## Brano
►
LA CORTE SUPREMA DI CASSAZIONE

SEZIONE LAVORO

Composta dagli Ill.mi Sigg.ri Magistrati:

Dott. NOBILE Vittorio – Presidente –

Dott. NEGRI DELLA TORRE Paolo – Consigliere –

Dott. PATTI Adriano Piergiovanni – Consigliere –

Dott. LEO Giuseppina – Consigliere –

Dott. AMENDOLA Fabrizio – rel. Consigliere –

ha pronunciato la seguente:

SENTENZA

sul ricorso 15022-2015 proposto da:

F.M., C.F. (OMISSIS), in persona del legale rappresentante

pro tempore, elettivamente domiciliato in ROMA, VIA SISTINA 121,

presso lo studio dell’avvocato FRANCESCO MONETTI, che lo rappresenta

e difende giusta delega in atti;

– ricorrente –

contro

SOTECO (SOCIETA’ TERMINAL CONTENITORI) S.R.L., P.I. (OMISSIS), in

persona del legale rappresentante pro tempore, elettivamente

domiciliata in ROMA, VIA MARIANNA DIONIGI 57, presso lo studio

dell’avvocato PIERFANCESCO LUCENTE, rappresentata e difesa

dall’avvocato ALBERTO CINQUEGRANA, giusta delega in atti;

– controricorrente –

avverso la sentenza n. 7067/2014 della CORTE D’APPELLO di NAPOLI,

depositata il 17/11/2014 r.g.n. 6121/2013;

udita la relazione della causa svolta nella pubblica udienza del

09/03/2017 dal Consigliere Dott. FABRIZIO AMENDOLA;

udito il P.M. in persona del Sostituto Procuratore Generale Dott.

CERONI Francesca, che ha concluso per il rigetto del ricorso;

udito l’Avvocato FRANCESCO MONETTI;

udito l’Avvocato ALBERTO CINQUEGRANA.

Fatto

FATTI DI CAUSA

1. La Corte di Appello di Napoli ha dichiarato inammissibile, per decorso del termine semestrale di impugnazione, l’appello proposto il 28 settembre 2013 da F.M. nei confronti della SOTECO – Società Terminal Contenitori Srl avverso la pronuncia del locale Tribunale che aveva respinto l’impugnativa di licenziamento avanzata dal lavoratore.

La Corte territoriale ha argomentato testualmente che “nel verbale di udienza del 27.3.2013 si legge che il Tribunale di Napoli, in funzione di giudice del lavoro, definendo il giudizio…, ha pronunciato sentenza dando lettura del dispositivo”; che “il giudice del lavoro non ha utilizzato il paradigma normativo di cui all’art. 281 sexies c.p.c., bensì quello di cui all’art. 429 c.p.c.”; che “si è infatti letto il dispositivo in udienza in data 27.3.2013 ed in pari data è stata pubblicata la sentenza”; che “tale risulta essere appunto l’attestazione di Cancelleria del 28.3.2013, che costituisce atto pubblico e fa fede della espletata attività”.

2. Per la cassazione di tale sentenza ha proposto ricorso F.M. con tre motivi, illustrati da memoria ex art. 378 c.p.c.. Ha resistito le società con controricorso.
◄
## Dati grezzi
►
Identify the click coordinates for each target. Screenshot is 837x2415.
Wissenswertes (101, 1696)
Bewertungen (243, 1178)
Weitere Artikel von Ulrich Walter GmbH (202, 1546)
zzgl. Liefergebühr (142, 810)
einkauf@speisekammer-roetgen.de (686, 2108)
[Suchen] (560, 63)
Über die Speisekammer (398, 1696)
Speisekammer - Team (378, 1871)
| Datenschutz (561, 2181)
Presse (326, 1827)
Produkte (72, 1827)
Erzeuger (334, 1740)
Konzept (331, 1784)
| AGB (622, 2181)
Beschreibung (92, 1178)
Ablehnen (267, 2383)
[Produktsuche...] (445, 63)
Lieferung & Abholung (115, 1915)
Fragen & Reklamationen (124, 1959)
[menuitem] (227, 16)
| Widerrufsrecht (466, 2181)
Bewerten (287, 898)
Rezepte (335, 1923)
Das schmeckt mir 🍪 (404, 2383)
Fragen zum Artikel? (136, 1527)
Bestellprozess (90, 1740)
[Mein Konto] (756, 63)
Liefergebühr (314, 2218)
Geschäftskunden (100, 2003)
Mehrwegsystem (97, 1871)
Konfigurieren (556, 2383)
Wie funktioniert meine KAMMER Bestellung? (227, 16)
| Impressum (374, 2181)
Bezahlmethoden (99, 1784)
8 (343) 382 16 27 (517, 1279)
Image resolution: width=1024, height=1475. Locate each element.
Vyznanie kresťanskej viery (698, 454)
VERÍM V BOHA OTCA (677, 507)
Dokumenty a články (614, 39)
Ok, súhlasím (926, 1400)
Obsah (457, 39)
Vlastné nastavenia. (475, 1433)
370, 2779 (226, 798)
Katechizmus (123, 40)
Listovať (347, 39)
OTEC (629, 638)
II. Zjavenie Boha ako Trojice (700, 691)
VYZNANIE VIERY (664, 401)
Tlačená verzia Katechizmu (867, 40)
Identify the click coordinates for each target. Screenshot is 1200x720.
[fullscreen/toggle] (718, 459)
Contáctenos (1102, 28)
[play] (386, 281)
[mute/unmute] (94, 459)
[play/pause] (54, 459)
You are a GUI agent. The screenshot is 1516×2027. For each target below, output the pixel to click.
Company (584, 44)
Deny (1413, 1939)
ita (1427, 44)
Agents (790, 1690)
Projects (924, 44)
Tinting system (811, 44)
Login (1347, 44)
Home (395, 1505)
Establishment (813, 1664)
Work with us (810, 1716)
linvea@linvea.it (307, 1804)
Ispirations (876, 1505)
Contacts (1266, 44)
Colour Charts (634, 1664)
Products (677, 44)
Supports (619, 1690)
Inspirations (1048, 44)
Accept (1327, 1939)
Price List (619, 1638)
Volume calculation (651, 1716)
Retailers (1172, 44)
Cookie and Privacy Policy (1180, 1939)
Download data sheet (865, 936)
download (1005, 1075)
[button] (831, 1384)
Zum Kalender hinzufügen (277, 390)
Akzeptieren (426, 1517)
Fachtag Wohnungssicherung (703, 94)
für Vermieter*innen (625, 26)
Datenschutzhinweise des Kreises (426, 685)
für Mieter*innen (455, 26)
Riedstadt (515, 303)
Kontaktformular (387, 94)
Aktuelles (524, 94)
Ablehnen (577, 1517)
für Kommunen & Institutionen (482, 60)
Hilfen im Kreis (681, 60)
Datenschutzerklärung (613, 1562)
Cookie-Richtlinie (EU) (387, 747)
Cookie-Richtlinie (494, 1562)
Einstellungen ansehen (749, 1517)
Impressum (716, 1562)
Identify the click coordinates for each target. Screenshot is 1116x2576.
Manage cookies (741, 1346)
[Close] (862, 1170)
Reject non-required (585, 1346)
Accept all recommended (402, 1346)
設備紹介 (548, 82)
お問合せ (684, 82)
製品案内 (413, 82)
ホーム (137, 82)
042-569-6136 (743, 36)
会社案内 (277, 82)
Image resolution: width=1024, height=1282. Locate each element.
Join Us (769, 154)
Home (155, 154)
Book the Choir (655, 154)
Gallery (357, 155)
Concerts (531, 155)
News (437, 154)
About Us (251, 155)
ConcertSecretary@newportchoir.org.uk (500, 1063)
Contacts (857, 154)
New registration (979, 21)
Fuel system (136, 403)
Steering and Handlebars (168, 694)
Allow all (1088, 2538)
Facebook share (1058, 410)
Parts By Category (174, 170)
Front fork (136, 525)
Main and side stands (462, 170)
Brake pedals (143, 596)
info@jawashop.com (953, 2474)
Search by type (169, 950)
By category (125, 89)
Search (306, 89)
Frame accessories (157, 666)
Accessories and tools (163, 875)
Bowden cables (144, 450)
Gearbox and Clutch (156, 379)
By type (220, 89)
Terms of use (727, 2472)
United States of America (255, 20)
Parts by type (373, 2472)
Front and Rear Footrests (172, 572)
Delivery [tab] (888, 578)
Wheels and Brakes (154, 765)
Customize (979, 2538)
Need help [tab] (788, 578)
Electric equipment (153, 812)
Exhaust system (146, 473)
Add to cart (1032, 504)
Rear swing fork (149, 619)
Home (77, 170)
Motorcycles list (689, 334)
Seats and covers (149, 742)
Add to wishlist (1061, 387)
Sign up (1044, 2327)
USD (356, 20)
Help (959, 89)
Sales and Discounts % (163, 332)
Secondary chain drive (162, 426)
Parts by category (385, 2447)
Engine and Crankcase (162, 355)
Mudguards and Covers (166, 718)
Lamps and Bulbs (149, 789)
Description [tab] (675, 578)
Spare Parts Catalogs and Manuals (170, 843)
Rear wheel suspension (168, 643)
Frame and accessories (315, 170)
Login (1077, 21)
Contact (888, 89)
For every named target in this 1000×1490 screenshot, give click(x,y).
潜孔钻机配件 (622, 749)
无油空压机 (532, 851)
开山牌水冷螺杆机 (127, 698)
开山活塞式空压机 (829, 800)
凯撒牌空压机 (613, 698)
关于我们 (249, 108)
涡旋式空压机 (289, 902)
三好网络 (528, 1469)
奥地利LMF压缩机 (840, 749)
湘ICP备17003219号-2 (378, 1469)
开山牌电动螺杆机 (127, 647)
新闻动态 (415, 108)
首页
◄
## Consegna 1
Elenca i magistrati che compongono il collegio indicato nel brano sulla sentenza, specificando per ciascuno il ruolo.
## Consegna 2
Riporta dal brano sulla sentenza il passo che si apre con le parole "udita la relazione" e si chiude con "Procuratore Generale Dott.".

## Risposta scritta 1
- Dott. Vittorio Nobile: Presidente
- Dott. Paolo Negri della Torre: Consigliere
- Dott. Adriano Piergiovanni Patti: Consigliere
- Dott. Giuseppina Leo: Consigliere
- Dott. Fabrizio Amendola: Consigliere relatore

## Risposta scritta 2
udita la relazione della causa svolta nella pubblica udienza del

09/03/2017 dal Consigliere Dott. FABRIZIO AMENDOLA;

udito il P.M. in persona del Sostituto Procuratore Generale Dott.